Here is the dilemma that I find in a statement like this.
Today, "birthright" is interpreted to mean citizenship at birth (born here).
I would suggest that in the 1790s, travel in and out of the United States was impossible for most citizens. Only the most wealthy (or ambassadors of the United States) could afford passage on sailing ships to England or France for a six-week voyage under hardship conditions. If someone did manage to obtain such passage, they would stay in Europe for years before returning to the United States.
Regarding jus soli or jus sanguinis, people's lineage to the land was well-known. I would think that to be true of most people in the 1790s; the townspeople of any town in the post-colonial United States would have known who begat whom through the generations (they used to document that in family Bibles), and so "land" was a proxy for citizenship by parentage, too.
That means they knew who the newcomers were, too. Many people could trace their ancestry back to the first settlers of the colonies. Given that people didn't travel far distances back then, "land" and "parentage/ancestry" were synonymous in practice.
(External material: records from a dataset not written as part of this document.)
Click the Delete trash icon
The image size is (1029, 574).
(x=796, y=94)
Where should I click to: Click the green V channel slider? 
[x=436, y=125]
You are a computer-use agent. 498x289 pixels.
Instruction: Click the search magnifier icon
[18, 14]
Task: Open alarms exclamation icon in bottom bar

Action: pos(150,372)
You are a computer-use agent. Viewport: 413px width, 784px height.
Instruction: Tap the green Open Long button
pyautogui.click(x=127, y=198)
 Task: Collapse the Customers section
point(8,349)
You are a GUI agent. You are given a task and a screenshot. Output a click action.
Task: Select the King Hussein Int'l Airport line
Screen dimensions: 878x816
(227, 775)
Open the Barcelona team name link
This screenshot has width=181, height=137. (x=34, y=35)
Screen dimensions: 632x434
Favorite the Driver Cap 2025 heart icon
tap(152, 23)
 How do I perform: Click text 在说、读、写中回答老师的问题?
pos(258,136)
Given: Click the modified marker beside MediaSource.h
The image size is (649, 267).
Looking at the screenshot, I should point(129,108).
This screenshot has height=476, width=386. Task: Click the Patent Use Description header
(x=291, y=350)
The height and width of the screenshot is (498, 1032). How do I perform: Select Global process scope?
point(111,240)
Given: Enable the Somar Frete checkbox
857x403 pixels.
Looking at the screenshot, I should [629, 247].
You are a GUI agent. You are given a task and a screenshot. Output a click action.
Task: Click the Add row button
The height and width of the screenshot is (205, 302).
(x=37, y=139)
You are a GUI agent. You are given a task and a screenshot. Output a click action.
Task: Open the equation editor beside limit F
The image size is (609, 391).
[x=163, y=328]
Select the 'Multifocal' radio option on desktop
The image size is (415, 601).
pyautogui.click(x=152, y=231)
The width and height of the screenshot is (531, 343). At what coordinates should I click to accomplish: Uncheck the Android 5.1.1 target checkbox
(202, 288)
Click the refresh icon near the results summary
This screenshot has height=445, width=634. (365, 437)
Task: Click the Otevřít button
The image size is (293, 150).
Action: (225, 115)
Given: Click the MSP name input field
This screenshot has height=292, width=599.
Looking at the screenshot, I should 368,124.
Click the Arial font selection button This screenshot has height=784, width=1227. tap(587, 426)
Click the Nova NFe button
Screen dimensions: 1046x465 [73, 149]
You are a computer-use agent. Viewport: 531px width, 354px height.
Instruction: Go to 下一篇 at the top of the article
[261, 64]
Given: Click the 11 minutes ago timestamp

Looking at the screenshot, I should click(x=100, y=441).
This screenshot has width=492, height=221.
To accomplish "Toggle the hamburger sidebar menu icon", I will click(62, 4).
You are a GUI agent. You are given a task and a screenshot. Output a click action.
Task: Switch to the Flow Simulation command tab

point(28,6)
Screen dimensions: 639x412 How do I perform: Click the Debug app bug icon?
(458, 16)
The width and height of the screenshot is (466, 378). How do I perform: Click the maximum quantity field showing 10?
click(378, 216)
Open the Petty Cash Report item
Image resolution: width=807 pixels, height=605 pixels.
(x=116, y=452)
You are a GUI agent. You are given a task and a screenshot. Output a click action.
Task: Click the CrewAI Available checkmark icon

It's my belief that "born here" as the sole determinant in "natural born citizen" in 1789 had a completely different interpretation than "born here" does in 2024.
-PJ
You introduce an interesting nuance of the definition of NBC. The citizenship of the initial several presidents, of course, is not relevant - they became citizens the minute the gavel finally dropped in the 1787 Constitutional Convention. On the other hand, what is relevant is the citizenship of their parents
Arguably the initial presidents could have been NBC's had they been born to parents who were citizens of the ratifying states prior to 1787 - but clearly the founders did not agree with that view and thought they had to provide two separate options with the latter applicable to only those candidates alive at the adoption. If a candidate was not alive on the first day of the nation, the NBC requirement applied.